When speaking with Keith Besserud, director of Blackbox, a research-based think tank within the Chicago office of Skidmore Owings & Merrill, he made the comment that all forms of computer-based design to date stand between the designer and the design. As we become more dependent on the computer, and our ability to use it, in order to even do conceptual design, we need to put more emphasis on ease of use to gain the most for our workflows. While those in the architectural field that still only use paper are dwindling due to generational shifts, there are still issues that arise as we continue to add layers of complexity to our design tools.
The ways in which we interact with our screens needs fewer barriers, and fewer buttons, particularly for earlier stages of site exploration and context collection. Computers are a great help in cataloging all the necessary project documents, video context, terrain and infrastructure visualizations, and it facilitates a more direct connection to the actions of Earth systems, but we still struggle with integrating these inputs.

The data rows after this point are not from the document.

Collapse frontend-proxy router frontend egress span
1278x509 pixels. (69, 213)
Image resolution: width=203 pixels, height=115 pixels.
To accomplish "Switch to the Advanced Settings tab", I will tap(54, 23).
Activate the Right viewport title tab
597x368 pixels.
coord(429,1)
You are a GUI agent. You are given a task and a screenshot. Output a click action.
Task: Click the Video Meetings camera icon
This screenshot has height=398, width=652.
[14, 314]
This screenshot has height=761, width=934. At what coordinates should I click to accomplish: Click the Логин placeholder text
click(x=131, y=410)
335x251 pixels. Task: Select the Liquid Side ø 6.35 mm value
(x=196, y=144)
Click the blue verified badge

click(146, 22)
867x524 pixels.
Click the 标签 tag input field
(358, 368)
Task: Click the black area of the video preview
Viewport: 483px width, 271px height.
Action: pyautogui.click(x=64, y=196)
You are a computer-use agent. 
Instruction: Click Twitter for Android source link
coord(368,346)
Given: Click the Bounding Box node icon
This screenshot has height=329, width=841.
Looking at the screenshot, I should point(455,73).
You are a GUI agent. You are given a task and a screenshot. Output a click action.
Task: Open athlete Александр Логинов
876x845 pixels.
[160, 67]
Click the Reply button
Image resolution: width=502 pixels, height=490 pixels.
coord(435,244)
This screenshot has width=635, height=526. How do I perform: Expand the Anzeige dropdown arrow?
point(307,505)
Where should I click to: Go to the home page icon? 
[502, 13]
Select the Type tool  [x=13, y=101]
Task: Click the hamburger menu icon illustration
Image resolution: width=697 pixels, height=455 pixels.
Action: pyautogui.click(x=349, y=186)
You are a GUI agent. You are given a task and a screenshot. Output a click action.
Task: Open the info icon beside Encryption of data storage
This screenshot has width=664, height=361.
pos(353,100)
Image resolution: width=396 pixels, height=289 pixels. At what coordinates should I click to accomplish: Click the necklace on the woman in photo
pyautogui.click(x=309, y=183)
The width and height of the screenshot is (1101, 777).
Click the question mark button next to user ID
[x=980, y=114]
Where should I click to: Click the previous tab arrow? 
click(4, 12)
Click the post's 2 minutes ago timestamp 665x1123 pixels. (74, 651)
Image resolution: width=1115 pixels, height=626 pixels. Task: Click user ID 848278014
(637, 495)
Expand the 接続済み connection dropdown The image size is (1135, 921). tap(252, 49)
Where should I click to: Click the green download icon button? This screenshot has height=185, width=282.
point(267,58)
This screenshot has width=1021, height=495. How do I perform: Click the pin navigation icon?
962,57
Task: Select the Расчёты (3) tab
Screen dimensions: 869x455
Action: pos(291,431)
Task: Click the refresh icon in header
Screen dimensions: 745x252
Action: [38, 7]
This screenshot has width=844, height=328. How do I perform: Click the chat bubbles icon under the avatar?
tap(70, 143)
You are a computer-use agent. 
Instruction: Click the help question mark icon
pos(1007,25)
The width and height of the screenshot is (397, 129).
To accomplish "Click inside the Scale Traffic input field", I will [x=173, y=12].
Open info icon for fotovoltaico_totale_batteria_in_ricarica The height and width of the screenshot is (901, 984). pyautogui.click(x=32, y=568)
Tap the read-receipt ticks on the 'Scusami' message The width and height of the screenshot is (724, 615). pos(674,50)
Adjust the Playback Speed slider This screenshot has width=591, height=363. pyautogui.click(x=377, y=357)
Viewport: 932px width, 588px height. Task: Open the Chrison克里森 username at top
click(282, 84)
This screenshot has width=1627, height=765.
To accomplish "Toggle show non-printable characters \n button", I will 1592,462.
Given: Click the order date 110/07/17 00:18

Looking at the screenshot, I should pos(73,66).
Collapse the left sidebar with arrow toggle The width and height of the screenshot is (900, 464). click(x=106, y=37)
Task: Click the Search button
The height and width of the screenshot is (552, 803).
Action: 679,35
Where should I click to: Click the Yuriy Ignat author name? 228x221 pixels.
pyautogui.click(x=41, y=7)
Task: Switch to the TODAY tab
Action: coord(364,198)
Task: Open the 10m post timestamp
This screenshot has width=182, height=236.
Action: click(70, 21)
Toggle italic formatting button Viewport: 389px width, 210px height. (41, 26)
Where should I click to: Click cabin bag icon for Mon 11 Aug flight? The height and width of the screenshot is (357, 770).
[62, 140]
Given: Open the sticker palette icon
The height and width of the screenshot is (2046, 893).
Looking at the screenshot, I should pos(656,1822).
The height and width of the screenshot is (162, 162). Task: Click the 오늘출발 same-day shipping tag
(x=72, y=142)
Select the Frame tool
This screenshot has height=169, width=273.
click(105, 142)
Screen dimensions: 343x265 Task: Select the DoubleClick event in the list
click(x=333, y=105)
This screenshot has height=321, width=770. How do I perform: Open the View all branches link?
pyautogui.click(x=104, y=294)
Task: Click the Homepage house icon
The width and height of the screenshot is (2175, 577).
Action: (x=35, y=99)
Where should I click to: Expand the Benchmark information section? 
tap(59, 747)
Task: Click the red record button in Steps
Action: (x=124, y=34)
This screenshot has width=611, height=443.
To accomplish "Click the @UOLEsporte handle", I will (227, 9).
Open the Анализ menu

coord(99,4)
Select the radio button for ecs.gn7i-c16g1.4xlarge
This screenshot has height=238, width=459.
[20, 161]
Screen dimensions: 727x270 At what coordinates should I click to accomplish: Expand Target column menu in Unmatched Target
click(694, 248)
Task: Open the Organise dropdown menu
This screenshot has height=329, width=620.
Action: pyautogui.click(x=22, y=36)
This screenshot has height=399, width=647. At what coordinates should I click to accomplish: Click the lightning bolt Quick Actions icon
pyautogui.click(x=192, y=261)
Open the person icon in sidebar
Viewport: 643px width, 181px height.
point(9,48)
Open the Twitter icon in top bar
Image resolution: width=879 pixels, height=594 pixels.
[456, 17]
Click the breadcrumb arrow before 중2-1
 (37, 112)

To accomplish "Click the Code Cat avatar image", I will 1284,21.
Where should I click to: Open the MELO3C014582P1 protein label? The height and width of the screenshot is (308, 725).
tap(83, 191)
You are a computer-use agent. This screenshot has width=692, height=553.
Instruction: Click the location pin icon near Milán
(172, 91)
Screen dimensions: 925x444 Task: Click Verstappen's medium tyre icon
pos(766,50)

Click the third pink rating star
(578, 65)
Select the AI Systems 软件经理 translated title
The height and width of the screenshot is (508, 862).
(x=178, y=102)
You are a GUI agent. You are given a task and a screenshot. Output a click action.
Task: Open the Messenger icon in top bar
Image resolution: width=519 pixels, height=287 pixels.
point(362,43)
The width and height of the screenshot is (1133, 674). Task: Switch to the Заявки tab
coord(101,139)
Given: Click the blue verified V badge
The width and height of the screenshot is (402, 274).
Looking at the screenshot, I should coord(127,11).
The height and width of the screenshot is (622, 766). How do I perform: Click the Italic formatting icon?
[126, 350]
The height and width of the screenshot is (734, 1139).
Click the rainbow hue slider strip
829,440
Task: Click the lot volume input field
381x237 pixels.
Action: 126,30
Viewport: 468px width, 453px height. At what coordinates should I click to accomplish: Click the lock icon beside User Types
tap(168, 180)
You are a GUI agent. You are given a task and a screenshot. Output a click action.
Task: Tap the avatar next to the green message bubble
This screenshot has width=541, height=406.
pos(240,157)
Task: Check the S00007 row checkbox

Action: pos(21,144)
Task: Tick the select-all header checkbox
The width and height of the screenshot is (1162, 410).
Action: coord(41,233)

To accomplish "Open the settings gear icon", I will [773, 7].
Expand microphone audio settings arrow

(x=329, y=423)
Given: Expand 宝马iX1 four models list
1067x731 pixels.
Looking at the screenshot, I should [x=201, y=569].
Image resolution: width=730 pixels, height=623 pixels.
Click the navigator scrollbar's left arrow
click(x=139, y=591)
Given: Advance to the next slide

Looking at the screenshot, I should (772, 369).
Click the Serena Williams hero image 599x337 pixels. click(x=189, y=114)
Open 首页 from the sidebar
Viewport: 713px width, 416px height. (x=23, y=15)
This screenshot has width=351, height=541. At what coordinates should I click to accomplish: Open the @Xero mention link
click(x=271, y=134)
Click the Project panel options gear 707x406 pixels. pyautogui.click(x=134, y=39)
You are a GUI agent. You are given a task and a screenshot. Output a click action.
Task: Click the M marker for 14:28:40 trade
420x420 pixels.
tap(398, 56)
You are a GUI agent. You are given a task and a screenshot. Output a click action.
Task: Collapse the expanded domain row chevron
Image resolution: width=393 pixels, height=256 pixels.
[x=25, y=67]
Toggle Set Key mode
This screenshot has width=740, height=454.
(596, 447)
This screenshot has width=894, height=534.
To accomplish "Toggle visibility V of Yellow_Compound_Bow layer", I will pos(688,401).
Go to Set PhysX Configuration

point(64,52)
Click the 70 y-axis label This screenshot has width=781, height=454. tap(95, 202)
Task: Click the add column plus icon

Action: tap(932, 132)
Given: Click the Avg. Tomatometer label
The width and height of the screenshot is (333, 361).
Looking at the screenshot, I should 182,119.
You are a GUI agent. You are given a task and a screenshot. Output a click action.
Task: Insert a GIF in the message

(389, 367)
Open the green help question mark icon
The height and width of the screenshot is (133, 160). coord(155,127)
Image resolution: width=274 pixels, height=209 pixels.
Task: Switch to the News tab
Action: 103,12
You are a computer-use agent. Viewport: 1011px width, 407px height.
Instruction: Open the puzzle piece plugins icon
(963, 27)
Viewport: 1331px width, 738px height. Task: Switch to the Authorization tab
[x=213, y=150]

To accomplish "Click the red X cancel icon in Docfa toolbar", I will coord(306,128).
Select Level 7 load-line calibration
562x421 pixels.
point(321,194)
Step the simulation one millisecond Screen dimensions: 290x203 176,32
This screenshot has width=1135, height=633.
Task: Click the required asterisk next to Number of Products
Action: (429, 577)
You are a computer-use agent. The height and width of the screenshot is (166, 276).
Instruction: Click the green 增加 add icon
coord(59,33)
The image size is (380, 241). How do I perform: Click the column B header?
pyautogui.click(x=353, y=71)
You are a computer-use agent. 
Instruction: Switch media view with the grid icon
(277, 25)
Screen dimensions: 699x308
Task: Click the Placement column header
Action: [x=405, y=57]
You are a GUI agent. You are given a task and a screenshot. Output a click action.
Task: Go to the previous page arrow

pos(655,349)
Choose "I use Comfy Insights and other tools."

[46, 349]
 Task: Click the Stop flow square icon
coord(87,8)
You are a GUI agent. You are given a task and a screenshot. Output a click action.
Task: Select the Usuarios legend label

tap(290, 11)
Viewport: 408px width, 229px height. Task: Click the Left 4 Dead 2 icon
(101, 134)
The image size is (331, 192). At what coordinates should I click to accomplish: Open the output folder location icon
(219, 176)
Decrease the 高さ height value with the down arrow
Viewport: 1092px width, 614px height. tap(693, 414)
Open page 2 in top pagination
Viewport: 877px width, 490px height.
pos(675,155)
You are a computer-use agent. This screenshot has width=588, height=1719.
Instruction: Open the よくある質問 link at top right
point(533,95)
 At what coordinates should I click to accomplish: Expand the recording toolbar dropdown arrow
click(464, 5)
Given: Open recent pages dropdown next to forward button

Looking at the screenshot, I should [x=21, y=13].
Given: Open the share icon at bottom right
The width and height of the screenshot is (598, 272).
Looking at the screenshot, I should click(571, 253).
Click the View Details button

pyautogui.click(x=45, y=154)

There’s a need for technology that is as easy to use as pen and paper, that facilitates workflows, that works instantaneously with zero impedence, and that supports collaboration. While at the event, Wacom interactive pen displays were used as the input device in many demonstrations. These sketch-based tools have come a long way, with ability to detect subtle changes in pressure and to relay the angle of tilt to alter inputs and achieve different outputs such as line width and weight and opacity of color brushing. With future enhancements, the pen-based approach could provide the interface that we’re after.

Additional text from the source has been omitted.